Essays on Institutions and Economic Growth in Developing Countries
thesisposted on 01.06.2012, 12:56 by Mahyudin Bin Ahmad
This thesis focuses on the institutions-growth nexus in the developing countries from East Asia, Africa and Latin America. It comprises of three distinct chapters with specific interests. The first chapter investigates unique economic development of the East Asian countries in the past two decades which is, to my knowledge, still lacking empirical study particularly for the period after the Asian financial crisis. The second chapter explains the growth-effect of social capital (informal institutions) and the channel of the effect using panel data analysis which hitherto has been very limited in the literature. Finally, the third chapter tests spatial spillover effect of institutions towards growth by utilizing an unconventional weight matrix based on institutional distance, arguably the first of its kind. In general, this thesis finds empirical support for the hypothesis “institutions matter” for growth in the developing countries being studied. The first chapter finds evidence that institutions determine growth via the factor productivity channel. In all developing countries, secure property rights and bureaucratic efficiency affect growth significantly, whereas in the East Asian countries, political institutions, in addition to both qualities, also do. During the period of high growth in the East Asian region, secure property rights and autocratic government are found to strongly determine growth, but in the post-crisis period no clear evidence on the institutional importance. The second chapter shows that the generalized trust variable widely used to reflect social capital is not suitable in panel analysis.

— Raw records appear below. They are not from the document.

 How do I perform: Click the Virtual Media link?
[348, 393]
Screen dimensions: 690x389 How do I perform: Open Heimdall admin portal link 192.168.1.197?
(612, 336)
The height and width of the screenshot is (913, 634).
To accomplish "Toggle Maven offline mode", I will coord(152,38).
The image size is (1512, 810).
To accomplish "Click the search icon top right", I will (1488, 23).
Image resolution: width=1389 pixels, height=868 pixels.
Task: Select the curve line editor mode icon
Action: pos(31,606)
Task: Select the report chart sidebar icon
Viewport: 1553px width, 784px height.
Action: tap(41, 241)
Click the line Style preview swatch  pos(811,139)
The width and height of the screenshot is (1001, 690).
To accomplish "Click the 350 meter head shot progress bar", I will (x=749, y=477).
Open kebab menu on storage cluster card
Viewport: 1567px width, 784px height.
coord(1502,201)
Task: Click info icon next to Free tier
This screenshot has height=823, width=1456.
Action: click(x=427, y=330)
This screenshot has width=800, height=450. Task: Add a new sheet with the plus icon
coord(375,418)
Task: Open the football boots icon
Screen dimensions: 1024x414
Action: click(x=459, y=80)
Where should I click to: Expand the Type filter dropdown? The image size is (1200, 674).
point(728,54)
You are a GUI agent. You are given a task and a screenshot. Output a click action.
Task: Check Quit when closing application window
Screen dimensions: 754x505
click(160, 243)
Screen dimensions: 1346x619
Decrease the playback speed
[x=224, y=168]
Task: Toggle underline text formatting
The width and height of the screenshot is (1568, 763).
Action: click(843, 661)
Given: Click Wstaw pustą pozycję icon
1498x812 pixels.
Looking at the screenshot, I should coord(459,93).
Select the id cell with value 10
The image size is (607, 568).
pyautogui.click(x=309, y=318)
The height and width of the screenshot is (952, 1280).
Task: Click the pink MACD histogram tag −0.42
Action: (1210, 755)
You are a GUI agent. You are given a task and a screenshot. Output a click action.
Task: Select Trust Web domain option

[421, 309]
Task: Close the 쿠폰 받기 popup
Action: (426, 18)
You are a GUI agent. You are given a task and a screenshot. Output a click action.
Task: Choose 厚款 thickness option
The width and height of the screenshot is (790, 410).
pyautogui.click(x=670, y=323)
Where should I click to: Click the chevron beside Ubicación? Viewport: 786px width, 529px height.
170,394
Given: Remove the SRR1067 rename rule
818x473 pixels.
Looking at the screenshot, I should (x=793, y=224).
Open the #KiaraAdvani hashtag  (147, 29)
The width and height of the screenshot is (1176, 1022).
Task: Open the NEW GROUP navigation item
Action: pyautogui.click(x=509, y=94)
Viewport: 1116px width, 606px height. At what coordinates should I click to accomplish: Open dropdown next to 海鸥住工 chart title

Using alternative measures of social capital, however, this chapter finds empirical evidence that social capital significantly determines growth in developing countries, and its indirect effect running via the property rights channel is essentially larger than its direct effect. The third chapter finds that institutions spatially affect growth via an indirect route, i.e. good institutions in a country lead to economic improvement in that country and generate effects on the neighboring countries’ growth. This chapter also shows that countries with similar political institutional settings have an increased spatial dependence and converge to similar levels of growth.